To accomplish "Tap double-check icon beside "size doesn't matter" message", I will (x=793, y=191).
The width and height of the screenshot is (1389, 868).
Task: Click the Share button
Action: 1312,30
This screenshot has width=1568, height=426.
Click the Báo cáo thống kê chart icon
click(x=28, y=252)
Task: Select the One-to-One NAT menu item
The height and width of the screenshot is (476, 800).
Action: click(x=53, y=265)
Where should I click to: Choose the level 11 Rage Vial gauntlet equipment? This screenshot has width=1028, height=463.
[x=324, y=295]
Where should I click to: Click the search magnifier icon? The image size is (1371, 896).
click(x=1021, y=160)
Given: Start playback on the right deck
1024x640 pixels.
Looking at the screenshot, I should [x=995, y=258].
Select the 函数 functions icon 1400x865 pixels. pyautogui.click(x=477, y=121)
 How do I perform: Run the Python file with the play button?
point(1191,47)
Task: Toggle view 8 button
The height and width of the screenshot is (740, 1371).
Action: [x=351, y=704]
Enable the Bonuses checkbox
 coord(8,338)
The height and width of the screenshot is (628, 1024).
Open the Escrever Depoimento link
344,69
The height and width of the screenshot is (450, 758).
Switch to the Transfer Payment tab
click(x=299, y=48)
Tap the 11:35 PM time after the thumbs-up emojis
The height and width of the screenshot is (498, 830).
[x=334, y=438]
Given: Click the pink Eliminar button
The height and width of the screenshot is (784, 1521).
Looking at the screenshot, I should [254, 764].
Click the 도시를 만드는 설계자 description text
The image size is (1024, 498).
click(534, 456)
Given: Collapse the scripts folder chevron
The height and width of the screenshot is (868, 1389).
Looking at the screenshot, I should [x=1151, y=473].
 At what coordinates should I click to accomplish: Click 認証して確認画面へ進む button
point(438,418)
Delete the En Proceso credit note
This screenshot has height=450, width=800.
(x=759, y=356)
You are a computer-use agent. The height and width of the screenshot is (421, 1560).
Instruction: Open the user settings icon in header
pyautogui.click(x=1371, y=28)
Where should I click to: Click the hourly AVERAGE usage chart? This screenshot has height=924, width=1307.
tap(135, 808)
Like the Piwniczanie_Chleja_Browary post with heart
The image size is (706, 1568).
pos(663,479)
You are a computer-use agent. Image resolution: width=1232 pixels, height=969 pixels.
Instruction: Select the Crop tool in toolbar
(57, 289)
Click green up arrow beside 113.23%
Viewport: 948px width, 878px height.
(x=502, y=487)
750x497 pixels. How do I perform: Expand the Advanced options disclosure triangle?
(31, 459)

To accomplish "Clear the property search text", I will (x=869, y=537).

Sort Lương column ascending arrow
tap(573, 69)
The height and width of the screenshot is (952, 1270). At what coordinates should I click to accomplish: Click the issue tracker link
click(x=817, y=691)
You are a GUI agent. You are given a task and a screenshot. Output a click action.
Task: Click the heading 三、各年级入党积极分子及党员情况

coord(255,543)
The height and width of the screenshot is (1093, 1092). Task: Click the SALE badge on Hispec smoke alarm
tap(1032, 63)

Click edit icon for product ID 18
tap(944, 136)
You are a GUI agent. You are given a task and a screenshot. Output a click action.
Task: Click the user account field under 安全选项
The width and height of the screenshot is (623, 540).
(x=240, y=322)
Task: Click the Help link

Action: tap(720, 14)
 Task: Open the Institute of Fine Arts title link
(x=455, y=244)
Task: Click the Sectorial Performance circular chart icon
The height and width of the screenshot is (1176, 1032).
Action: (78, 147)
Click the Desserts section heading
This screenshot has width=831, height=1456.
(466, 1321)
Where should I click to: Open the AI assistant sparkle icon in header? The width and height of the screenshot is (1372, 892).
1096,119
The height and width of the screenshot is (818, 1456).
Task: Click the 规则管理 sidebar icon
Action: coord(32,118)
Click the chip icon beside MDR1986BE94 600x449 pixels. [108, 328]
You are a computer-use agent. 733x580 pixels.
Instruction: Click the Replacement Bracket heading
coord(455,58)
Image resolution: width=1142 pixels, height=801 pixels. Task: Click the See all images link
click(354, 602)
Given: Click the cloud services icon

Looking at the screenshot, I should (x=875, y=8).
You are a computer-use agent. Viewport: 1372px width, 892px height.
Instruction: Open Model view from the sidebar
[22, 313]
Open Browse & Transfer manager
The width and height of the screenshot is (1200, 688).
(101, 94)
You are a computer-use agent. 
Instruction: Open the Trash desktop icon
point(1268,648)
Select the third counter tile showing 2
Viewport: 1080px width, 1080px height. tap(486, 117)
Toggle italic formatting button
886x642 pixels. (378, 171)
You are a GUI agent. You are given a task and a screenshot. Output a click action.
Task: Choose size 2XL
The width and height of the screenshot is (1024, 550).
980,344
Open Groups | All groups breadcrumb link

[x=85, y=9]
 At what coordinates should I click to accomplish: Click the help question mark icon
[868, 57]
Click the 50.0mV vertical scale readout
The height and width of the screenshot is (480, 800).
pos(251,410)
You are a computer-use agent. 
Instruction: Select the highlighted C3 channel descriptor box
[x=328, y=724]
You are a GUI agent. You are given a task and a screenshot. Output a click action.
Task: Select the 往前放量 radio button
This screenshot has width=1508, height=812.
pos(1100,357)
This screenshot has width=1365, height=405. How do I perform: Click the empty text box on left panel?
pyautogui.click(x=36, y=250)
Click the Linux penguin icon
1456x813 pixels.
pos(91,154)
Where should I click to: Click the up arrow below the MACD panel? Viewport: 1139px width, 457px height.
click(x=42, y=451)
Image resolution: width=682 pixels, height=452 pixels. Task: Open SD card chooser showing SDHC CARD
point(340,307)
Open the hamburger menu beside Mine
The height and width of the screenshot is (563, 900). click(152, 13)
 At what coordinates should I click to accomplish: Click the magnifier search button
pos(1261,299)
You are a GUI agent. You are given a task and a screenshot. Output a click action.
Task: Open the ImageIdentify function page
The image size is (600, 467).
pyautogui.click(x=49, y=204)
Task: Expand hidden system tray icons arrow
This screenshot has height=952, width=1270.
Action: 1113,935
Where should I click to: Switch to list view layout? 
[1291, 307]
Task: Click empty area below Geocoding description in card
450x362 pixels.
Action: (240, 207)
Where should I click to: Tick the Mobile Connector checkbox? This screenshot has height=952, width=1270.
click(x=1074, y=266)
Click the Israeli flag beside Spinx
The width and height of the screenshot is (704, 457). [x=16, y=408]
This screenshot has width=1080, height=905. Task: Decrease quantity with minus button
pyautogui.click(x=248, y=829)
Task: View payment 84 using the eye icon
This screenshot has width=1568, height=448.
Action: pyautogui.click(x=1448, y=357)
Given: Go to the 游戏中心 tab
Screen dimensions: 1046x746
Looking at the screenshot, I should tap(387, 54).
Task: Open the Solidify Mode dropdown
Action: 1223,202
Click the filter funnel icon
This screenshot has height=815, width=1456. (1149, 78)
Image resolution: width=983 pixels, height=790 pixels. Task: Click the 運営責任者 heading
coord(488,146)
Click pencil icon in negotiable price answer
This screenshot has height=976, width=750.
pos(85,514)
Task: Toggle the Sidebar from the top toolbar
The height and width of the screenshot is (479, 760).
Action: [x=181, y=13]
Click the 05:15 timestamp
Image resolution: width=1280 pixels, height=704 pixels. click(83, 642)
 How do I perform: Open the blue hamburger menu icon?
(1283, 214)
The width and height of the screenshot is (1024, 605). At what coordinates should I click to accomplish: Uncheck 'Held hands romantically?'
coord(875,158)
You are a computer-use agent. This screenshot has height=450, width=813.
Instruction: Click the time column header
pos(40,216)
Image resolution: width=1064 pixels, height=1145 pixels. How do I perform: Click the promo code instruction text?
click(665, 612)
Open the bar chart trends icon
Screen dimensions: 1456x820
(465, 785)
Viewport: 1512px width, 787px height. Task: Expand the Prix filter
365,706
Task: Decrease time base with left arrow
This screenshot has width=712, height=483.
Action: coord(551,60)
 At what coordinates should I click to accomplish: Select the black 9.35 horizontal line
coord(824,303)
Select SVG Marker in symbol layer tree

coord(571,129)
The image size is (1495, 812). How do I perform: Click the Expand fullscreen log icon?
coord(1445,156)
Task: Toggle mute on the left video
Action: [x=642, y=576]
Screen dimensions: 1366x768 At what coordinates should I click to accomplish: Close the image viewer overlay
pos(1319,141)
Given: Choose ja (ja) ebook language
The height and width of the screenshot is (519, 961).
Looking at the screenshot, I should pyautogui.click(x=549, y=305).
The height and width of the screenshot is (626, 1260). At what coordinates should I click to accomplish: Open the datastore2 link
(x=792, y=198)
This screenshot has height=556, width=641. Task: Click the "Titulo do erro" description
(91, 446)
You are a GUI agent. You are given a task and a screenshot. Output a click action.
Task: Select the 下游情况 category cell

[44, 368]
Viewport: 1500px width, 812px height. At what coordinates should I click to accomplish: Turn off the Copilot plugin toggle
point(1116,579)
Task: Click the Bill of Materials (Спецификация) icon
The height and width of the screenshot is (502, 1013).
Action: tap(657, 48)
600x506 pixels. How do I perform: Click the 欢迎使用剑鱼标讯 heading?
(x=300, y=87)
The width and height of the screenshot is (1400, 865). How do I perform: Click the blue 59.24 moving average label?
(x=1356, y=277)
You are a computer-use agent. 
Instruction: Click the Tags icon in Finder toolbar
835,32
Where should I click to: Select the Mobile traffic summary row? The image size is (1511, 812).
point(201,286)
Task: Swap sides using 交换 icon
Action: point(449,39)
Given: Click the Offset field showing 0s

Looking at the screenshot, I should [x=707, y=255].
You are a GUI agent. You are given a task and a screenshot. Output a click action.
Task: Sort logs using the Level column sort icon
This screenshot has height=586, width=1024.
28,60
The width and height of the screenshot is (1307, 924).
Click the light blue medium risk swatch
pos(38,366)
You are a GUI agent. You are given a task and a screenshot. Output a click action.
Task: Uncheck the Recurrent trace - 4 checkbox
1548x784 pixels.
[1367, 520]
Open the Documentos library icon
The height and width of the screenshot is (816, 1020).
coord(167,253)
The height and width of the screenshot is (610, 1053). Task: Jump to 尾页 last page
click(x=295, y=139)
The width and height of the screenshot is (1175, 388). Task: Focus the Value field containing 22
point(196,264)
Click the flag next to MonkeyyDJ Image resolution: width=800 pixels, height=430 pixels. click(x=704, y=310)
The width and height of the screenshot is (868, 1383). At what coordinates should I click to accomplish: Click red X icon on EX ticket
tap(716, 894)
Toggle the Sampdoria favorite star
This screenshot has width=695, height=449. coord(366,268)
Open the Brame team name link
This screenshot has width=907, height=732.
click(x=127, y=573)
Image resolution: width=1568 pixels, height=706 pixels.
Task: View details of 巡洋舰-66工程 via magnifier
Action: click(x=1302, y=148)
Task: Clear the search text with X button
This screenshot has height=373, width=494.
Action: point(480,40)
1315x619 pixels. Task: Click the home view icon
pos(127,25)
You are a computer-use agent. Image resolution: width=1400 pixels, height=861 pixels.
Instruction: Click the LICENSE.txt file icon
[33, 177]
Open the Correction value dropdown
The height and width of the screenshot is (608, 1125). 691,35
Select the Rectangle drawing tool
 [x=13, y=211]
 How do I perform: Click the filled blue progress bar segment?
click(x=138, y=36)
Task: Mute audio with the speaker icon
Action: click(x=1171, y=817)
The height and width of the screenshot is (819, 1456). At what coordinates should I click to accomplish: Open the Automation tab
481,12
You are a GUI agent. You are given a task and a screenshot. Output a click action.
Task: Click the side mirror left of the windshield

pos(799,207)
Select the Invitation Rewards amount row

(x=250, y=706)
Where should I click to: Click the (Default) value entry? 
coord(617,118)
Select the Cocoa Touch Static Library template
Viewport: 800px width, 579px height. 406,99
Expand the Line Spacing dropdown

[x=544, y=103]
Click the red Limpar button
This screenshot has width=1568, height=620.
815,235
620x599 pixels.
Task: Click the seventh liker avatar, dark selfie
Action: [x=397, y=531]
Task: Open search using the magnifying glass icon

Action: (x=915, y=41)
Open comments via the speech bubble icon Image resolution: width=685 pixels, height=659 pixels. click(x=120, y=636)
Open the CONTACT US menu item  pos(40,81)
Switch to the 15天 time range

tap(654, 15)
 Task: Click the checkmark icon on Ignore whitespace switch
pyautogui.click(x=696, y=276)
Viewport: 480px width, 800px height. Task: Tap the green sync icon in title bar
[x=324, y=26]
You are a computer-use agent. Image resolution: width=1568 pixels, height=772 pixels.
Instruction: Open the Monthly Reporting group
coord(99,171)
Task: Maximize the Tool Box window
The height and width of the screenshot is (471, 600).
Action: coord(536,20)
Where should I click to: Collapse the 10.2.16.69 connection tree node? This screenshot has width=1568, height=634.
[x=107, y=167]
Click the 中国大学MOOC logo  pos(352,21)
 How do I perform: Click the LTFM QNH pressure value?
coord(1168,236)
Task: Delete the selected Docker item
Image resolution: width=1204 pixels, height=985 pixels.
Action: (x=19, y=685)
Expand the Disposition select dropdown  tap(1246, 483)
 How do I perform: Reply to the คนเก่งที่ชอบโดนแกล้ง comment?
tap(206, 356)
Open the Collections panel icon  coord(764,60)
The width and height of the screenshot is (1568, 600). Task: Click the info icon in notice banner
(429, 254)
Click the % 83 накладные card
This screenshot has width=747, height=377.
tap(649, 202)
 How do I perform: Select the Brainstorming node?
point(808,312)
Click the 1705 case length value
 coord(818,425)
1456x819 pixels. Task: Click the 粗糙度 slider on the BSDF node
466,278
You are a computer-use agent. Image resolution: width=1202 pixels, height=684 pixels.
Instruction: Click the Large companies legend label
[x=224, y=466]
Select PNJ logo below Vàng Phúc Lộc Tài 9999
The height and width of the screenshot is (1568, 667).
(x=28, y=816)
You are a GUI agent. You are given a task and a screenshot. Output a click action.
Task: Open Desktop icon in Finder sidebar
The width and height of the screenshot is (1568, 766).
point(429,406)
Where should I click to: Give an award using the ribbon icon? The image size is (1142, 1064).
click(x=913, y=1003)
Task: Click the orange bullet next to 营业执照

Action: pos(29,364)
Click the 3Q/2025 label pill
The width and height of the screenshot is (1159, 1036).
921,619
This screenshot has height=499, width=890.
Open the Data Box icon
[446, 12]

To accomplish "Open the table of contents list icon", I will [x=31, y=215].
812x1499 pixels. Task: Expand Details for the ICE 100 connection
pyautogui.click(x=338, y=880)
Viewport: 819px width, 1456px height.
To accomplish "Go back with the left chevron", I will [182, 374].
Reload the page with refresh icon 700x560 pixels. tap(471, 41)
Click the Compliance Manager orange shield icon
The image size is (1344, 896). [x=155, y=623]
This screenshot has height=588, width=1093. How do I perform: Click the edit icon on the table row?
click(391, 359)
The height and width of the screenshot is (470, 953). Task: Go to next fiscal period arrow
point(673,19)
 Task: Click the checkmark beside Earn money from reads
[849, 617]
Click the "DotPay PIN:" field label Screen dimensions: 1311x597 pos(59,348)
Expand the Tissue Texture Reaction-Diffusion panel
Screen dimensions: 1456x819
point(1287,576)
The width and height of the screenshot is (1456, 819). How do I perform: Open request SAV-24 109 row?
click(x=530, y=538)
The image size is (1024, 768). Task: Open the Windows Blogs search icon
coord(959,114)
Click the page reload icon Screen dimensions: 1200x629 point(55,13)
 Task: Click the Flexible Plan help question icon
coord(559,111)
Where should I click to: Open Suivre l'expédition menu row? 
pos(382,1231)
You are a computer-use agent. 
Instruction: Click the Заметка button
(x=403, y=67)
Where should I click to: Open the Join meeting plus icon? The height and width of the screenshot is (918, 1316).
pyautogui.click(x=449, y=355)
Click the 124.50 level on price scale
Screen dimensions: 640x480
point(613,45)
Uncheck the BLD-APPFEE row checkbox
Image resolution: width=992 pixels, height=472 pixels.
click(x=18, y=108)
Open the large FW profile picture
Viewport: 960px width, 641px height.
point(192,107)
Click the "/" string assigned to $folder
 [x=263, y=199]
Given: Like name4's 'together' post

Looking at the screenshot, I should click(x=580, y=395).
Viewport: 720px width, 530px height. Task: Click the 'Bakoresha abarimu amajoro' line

**********

• **SHORT EXERCISE**
Rewrite everything from the line containing "The height and width of the screenshot is (628, 1024)." down to the line containing "tap(1032, 63)", putting "Command" wherever "Instruction" occurs and leaving everything else unchanged. Return only those lines.

• **RESPONSE TO THE EXERCISE**
The height and width of the screenshot is (628, 1024).
Open the Escrever Depoimento link
344,69
The height and width of the screenshot is (450, 758).
Switch to the Transfer Payment tab
click(x=299, y=48)
Tap the 11:35 PM time after the thumbs-up emojis
The height and width of the screenshot is (498, 830).
[x=334, y=438]
Given: Click the pink Eliminar button
The height and width of the screenshot is (784, 1521).
Looking at the screenshot, I should [254, 764].
Click the 도시를 만드는 설계자 description text
The image size is (1024, 498).
click(534, 456)
Given: Collapse the scripts folder chevron
The height and width of the screenshot is (868, 1389).
Looking at the screenshot, I should [x=1151, y=473].
 At what coordinates should I click to accomplish: Click 認証して確認画面へ進む button
point(438,418)
Delete the En Proceso credit note
This screenshot has height=450, width=800.
(x=759, y=356)
You are a computer-use agent. The height and width of the screenshot is (421, 1560).
Command: Open the user settings icon in header
pyautogui.click(x=1371, y=28)
Where should I click to: Click the hourly AVERAGE usage chart? This screenshot has height=924, width=1307.
tap(135, 808)
Like the Piwniczanie_Chleja_Browary post with heart
The image size is (706, 1568).
pos(663,479)
You are a computer-use agent. Image resolution: width=1232 pixels, height=969 pixels.
Command: Select the Crop tool in toolbar
(57, 289)
Click green up arrow beside 113.23%
Viewport: 948px width, 878px height.
(x=502, y=487)
750x497 pixels. How do I perform: Expand the Advanced options disclosure triangle?
(31, 459)

To accomplish "Clear the property search text", I will (x=869, y=537).

Sort Lương column ascending arrow
tap(573, 69)
The height and width of the screenshot is (952, 1270). At what coordinates should I click to accomplish: Click the issue tracker link
click(x=817, y=691)
You are a GUI agent. You are given a task and a screenshot. Output a click action.
Task: Click the heading 三、各年级入党积极分子及党员情况

coord(255,543)
The height and width of the screenshot is (1093, 1092). Task: Click the SALE badge on Hispec smoke alarm
tap(1032, 63)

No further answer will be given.